= PAGE TEXT =
--- START ---
The information required on the remainder of this cover page shall not be
deemed to be "filed" for the purpose of Section 18 of the Securities Exchange
Act of 1934 ("Act") or otherwise subject to the liabilities of that section of
the Act but shall be subject to all other provisions of the Act (however, see
the Notes).
(Continued on following page(s))
<PAGE>
1. NAMES AND IDENTIFICATION NO. OF REPORTING PERSONS:
Equity Resources Group, Incorporated I.R.S.# 04-2723870
Equity Resource Brattle Fund Limited Partnership I.R.S.#04-3280004
Equity Resource Fund XIV Limited Partnership I.R.S.# #04-3223091
Equity Resource Fund XV Limited Partnership I.R.S.# 04-3182947
Equity Resource Fund XVI Limited Partnership I.R.S.# 04-3223091
Equity Resource Fund XVIII Limited Partnership I.R.S.# 04-3297814
Equity Resource Fund XX Limited Partnership I.R.S. #04-3336435
James E. Brooks
Mark S. Thompson
Eggert Dagbjartsson
2. CHECK THE APPROPRIATE BOX IF A MEMBER OF A GROUP (SEE INSTRUCTIONS)
--- END ---
= TASKS TO CARRY OUT =
1 - According to the securities filing cover page, for the purpose of which section of which act is the remaining cover page information not deemed "filed"?
2 - Pick up the securities filing cover page after its last line and write the next few lines.

= EXTRACTED INFORMATION =
--- START ---
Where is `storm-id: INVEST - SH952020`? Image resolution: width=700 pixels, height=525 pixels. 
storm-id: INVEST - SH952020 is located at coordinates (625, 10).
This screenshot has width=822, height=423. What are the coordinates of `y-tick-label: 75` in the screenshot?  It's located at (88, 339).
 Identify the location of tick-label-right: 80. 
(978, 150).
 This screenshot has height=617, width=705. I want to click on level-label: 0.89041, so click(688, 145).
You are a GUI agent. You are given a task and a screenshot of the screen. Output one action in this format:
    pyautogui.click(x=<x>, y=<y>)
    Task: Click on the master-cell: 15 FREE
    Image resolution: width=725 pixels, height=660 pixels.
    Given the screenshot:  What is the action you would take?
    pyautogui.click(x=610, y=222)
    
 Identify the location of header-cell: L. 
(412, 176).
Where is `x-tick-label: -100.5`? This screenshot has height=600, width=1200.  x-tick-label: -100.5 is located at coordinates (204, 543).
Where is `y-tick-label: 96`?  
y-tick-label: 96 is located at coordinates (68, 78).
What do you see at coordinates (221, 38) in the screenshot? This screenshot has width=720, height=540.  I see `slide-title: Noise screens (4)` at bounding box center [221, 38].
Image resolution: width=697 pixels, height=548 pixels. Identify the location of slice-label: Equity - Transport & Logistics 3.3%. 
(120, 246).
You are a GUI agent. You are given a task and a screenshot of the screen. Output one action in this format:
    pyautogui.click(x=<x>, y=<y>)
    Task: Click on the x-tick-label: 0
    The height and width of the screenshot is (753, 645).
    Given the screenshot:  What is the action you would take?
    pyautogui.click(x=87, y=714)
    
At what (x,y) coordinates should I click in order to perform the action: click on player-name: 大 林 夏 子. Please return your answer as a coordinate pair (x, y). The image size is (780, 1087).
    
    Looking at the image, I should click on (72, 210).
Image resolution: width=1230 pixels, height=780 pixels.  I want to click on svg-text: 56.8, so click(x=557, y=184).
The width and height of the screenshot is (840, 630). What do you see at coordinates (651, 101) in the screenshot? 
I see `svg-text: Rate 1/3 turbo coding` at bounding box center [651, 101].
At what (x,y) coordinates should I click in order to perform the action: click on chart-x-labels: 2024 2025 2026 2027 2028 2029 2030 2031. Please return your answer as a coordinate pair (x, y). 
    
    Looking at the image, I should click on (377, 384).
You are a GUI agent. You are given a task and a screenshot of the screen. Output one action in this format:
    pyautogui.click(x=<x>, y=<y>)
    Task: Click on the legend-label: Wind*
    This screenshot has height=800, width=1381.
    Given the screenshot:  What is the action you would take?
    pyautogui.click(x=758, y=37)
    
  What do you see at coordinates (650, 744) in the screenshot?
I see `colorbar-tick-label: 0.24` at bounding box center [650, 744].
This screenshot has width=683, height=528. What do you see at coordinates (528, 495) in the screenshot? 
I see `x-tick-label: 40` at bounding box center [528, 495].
--- END ---
= RESULTS FOR EACH TASK =
1 - Section 18 of the Securities Exchange Act of 1934.

2 -
(A) [x]
(B) [ ]
3. SEC USE ONLY
4. SOURCE OF FUNDS (SEE INSTRUCTIONS)
WC $398,824
5. CHECK BOX IF DISCLOSURE OF LEGAL PROCEEDINGS IS REQUIRED PURSUANT TO
ITEMS 2(D) OR 2(E) [ ]
6. CITIZENSHIP OR PLACE OF ORGANIZATION
Equity Resources Group, Incorporated is a Massachusetts corporation.
Equity Resource Brattle Fund Limited Partnership is a Massachusetts limited
partnership.
Equity Resource Fund XIV Limited Partnership is a Massachusetts limited
partnership.
Equity Resource Fund XV Limited Partnership is a Massachusetts limited
partnership.
Equity Resource Fund XVI Limited Partnership is a Massachusetts limited
partnership.
Equity Resource Fund XVIII Limited Partnership is a Massachusetts limited
partnership.
Equity Resource Fund XX Limited Partnership is a Massachusetts limited
partnership.
James E. Brooks is a United States citizen.
Mark S. Thompson is a United States citizen.
Eggert Dagbjartsson is a United States citizen.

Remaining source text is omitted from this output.